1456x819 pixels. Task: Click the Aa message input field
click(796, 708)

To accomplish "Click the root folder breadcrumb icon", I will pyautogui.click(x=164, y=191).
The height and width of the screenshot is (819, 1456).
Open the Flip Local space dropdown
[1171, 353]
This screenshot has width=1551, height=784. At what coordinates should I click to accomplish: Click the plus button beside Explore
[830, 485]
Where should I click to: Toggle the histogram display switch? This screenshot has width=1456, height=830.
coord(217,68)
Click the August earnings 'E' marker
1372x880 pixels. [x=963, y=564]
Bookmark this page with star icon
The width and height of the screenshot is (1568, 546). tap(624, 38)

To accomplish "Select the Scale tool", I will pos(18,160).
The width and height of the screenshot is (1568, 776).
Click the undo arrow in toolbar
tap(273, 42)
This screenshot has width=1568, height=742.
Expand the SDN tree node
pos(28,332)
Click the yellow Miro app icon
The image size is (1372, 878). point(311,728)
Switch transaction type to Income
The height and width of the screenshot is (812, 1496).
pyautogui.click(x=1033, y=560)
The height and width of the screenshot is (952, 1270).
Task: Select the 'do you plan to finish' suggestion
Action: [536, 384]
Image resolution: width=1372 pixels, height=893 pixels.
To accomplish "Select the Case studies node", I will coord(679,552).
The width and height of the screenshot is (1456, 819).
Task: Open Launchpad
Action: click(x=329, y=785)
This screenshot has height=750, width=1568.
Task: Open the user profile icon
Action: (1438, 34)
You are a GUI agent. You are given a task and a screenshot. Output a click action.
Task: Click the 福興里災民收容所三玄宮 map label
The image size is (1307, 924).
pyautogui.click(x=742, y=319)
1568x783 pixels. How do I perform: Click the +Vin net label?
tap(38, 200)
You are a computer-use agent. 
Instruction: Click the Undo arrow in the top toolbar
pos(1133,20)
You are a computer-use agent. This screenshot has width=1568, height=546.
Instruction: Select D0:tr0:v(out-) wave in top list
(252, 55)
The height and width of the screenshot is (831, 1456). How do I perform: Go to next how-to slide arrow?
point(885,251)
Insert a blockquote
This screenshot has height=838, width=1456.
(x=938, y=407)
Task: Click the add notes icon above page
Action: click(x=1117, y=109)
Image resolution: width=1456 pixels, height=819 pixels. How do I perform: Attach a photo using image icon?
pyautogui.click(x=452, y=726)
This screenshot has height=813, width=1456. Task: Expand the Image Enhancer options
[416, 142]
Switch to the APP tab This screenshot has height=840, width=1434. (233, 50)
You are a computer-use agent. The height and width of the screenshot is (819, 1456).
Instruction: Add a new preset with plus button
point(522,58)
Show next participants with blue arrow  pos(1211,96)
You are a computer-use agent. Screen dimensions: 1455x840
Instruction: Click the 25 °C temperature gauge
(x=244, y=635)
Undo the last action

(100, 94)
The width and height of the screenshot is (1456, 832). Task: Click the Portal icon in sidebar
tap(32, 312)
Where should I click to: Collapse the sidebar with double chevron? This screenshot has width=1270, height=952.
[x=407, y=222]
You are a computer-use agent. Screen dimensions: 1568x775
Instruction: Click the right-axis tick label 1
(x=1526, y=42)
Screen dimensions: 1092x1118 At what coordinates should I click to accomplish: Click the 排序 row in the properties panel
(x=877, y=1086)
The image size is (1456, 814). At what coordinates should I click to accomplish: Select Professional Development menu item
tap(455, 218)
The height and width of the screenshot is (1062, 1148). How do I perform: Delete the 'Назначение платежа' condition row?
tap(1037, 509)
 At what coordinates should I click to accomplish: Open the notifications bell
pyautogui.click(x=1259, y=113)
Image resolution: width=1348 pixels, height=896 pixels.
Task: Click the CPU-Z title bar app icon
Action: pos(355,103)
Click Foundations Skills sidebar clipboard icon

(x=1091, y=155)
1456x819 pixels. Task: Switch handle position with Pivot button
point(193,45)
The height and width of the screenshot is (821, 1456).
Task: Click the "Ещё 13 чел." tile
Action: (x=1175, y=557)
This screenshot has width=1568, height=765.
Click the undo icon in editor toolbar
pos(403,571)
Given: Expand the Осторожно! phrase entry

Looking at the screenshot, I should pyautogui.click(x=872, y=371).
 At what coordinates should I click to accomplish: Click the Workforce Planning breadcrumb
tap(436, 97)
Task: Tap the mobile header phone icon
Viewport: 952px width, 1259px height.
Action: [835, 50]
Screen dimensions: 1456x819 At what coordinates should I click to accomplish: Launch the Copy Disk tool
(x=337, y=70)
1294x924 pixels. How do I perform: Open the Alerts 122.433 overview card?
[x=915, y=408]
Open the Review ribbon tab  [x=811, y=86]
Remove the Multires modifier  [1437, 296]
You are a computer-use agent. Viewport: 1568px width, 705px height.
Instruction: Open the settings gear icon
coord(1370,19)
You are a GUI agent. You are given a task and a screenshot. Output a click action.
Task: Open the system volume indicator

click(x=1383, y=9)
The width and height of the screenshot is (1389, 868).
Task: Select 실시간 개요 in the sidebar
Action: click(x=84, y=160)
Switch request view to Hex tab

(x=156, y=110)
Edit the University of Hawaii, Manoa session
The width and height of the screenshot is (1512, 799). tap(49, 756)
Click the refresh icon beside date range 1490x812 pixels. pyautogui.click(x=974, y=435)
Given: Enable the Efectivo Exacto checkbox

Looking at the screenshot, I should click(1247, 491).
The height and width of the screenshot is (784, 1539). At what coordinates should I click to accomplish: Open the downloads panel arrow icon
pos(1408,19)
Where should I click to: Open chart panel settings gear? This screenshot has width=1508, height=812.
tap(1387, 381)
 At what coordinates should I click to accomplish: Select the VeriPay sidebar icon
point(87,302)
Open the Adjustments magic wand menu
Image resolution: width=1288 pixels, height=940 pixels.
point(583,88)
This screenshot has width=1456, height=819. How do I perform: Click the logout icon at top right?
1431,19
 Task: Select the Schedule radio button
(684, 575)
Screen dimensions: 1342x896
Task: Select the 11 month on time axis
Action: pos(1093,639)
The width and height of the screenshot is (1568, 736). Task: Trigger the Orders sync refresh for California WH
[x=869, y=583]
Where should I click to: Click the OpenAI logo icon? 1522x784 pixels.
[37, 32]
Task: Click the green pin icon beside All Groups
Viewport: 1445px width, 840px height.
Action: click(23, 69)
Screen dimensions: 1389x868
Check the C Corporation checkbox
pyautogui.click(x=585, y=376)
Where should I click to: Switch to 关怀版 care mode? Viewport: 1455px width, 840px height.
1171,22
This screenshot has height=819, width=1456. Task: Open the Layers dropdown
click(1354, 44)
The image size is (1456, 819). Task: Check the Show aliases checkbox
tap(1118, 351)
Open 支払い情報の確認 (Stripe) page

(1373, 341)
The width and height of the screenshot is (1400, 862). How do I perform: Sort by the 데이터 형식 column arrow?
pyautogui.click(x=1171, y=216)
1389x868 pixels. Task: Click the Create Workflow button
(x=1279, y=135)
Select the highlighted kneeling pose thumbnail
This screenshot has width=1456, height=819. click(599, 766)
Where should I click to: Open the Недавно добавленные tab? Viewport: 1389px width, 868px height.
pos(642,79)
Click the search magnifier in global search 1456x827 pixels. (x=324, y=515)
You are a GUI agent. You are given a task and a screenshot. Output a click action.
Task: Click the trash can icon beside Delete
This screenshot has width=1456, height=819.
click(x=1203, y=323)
* * * * * * * * *
* YOUR INSTRUCTIONS *
Start to finish, copy the material out exactly.

* EXPECTED ANSWER *
1456x819 pixels. Task: Click the Aa message input field
click(796, 708)

To accomplish "Click the root folder breadcrumb icon", I will pyautogui.click(x=164, y=191).
The height and width of the screenshot is (819, 1456).
Open the Flip Local space dropdown
[1171, 353]
This screenshot has width=1551, height=784. At what coordinates should I click to accomplish: Click the plus button beside Explore
[830, 485]
Where should I click to: Toggle the histogram display switch? This screenshot has width=1456, height=830.
coord(217,68)
Click the August earnings 'E' marker
1372x880 pixels. [x=963, y=564]
Bookmark this page with star icon
The width and height of the screenshot is (1568, 546). tap(624, 38)

To accomplish "Select the Scale tool", I will pos(18,160).
The width and height of the screenshot is (1568, 776).
Click the undo arrow in toolbar
tap(273, 42)
This screenshot has width=1568, height=742.
Expand the SDN tree node
pos(28,332)
Click the yellow Miro app icon
The image size is (1372, 878). point(311,728)
Switch transaction type to Income
The height and width of the screenshot is (812, 1496).
pyautogui.click(x=1033, y=560)
The height and width of the screenshot is (952, 1270).
Task: Select the 'do you plan to finish' suggestion
Action: [536, 384]
Image resolution: width=1372 pixels, height=893 pixels.
To accomplish "Select the Case studies node", I will coord(679,552).
The width and height of the screenshot is (1456, 819).
Task: Open Launchpad
Action: click(x=329, y=785)
This screenshot has height=750, width=1568.
Task: Open the user profile icon
Action: (1438, 34)
You are a GUI agent. You are given a task and a screenshot. Output a click action.
Task: Click the 福興里災民收容所三玄宮 map label
The image size is (1307, 924).
pyautogui.click(x=742, y=319)
1568x783 pixels. How do I perform: Click the +Vin net label?
tap(38, 200)
You are a computer-use agent. 
Instruction: Click the Undo arrow in the top toolbar
pos(1133,20)
You are a computer-use agent. This screenshot has width=1568, height=546.
Instruction: Select D0:tr0:v(out-) wave in top list
(252, 55)
The height and width of the screenshot is (831, 1456). How do I perform: Go to next how-to slide arrow?
point(885,251)
Insert a blockquote
This screenshot has height=838, width=1456.
(x=938, y=407)
Task: Click the add notes icon above page
Action: click(x=1117, y=109)
Image resolution: width=1456 pixels, height=819 pixels. How do I perform: Attach a photo using image icon?
pyautogui.click(x=452, y=726)
This screenshot has height=813, width=1456. Task: Expand the Image Enhancer options
[416, 142]
Switch to the APP tab This screenshot has height=840, width=1434. (233, 50)
You are a computer-use agent. The height and width of the screenshot is (819, 1456).
Instruction: Add a new preset with plus button
point(522,58)
Show next participants with blue arrow  pos(1211,96)
You are a computer-use agent. Screen dimensions: 1455x840
Instruction: Click the 25 °C temperature gauge
(x=244, y=635)
Undo the last action

(100, 94)
The width and height of the screenshot is (1456, 832). Task: Click the Portal icon in sidebar
tap(32, 312)
Where should I click to: Collapse the sidebar with double chevron? This screenshot has width=1270, height=952.
[x=407, y=222]
You are a computer-use agent. Screen dimensions: 1568x775
Instruction: Click the right-axis tick label 1
(x=1526, y=42)
Screen dimensions: 1092x1118 At what coordinates should I click to accomplish: Click the 排序 row in the properties panel
(x=877, y=1086)
The image size is (1456, 814). At what coordinates should I click to accomplish: Select Professional Development menu item
tap(455, 218)
The height and width of the screenshot is (1062, 1148). How do I perform: Delete the 'Назначение платежа' condition row?
tap(1037, 509)
 At what coordinates should I click to accomplish: Open the notifications bell
pyautogui.click(x=1259, y=113)
Image resolution: width=1348 pixels, height=896 pixels.
Task: Click the CPU-Z title bar app icon
Action: pos(355,103)
Click Foundations Skills sidebar clipboard icon

(x=1091, y=155)
1456x819 pixels. Task: Switch handle position with Pivot button
point(193,45)
The height and width of the screenshot is (821, 1456).
Task: Click the "Ещё 13 чел." tile
Action: (x=1175, y=557)
This screenshot has width=1568, height=765.
Click the undo icon in editor toolbar
pos(403,571)
Given: Expand the Осторожно! phrase entry

Looking at the screenshot, I should pyautogui.click(x=872, y=371).
 At what coordinates should I click to accomplish: Click the Workforce Planning breadcrumb
tap(436, 97)
Task: Tap the mobile header phone icon
Viewport: 952px width, 1259px height.
Action: [835, 50]
Screen dimensions: 1456x819 At what coordinates should I click to accomplish: Launch the Copy Disk tool
(x=337, y=70)
1294x924 pixels. How do I perform: Open the Alerts 122.433 overview card?
[x=915, y=408]
Open the Review ribbon tab  [x=811, y=86]
Remove the Multires modifier  [1437, 296]
You are a computer-use agent. Viewport: 1568px width, 705px height.
Instruction: Open the settings gear icon
coord(1370,19)
You are a GUI agent. You are given a task and a screenshot. Output a click action.
Task: Open the system volume indicator

click(x=1383, y=9)
The width and height of the screenshot is (1389, 868).
Task: Select 실시간 개요 in the sidebar
Action: click(x=84, y=160)
Switch request view to Hex tab

(x=156, y=110)
Edit the University of Hawaii, Manoa session
The width and height of the screenshot is (1512, 799). tap(49, 756)
Click the refresh icon beside date range 1490x812 pixels. pyautogui.click(x=974, y=435)
Given: Enable the Efectivo Exacto checkbox

Looking at the screenshot, I should click(1247, 491).
The height and width of the screenshot is (784, 1539). At what coordinates should I click to accomplish: Open the downloads panel arrow icon
pos(1408,19)
Where should I click to: Open chart panel settings gear? This screenshot has width=1508, height=812.
tap(1387, 381)
 At what coordinates should I click to accomplish: Select the VeriPay sidebar icon
point(87,302)
Open the Adjustments magic wand menu
Image resolution: width=1288 pixels, height=940 pixels.
point(583,88)
This screenshot has width=1456, height=819. How do I perform: Click the logout icon at top right?
1431,19
 Task: Select the Schedule radio button
(684, 575)
Screen dimensions: 1342x896
Task: Select the 11 month on time axis
Action: pos(1093,639)
The width and height of the screenshot is (1568, 736). Task: Trigger the Orders sync refresh for California WH
[x=869, y=583]
Where should I click to: Click the OpenAI logo icon? 1522x784 pixels.
[37, 32]
Task: Click the green pin icon beside All Groups
Viewport: 1445px width, 840px height.
Action: click(23, 69)
Screen dimensions: 1389x868
Check the C Corporation checkbox
pyautogui.click(x=585, y=376)
Where should I click to: Switch to 关怀版 care mode? Viewport: 1455px width, 840px height.
1171,22
This screenshot has height=819, width=1456. Task: Open the Layers dropdown
click(1354, 44)
The image size is (1456, 819). Task: Check the Show aliases checkbox
tap(1118, 351)
Open 支払い情報の確認 (Stripe) page

(1373, 341)
The width and height of the screenshot is (1400, 862). How do I perform: Sort by the 데이터 형식 column arrow?
pyautogui.click(x=1171, y=216)
1389x868 pixels. Task: Click the Create Workflow button
(x=1279, y=135)
Select the highlighted kneeling pose thumbnail
This screenshot has width=1456, height=819. click(599, 766)
Where should I click to: Open the Недавно добавленные tab? Viewport: 1389px width, 868px height.
pos(642,79)
Click the search magnifier in global search 1456x827 pixels. (x=324, y=515)
You are a GUI agent. You are given a task and a screenshot. Output a click action.
Task: Click the trash can icon beside Delete
This screenshot has width=1456, height=819.
click(x=1203, y=323)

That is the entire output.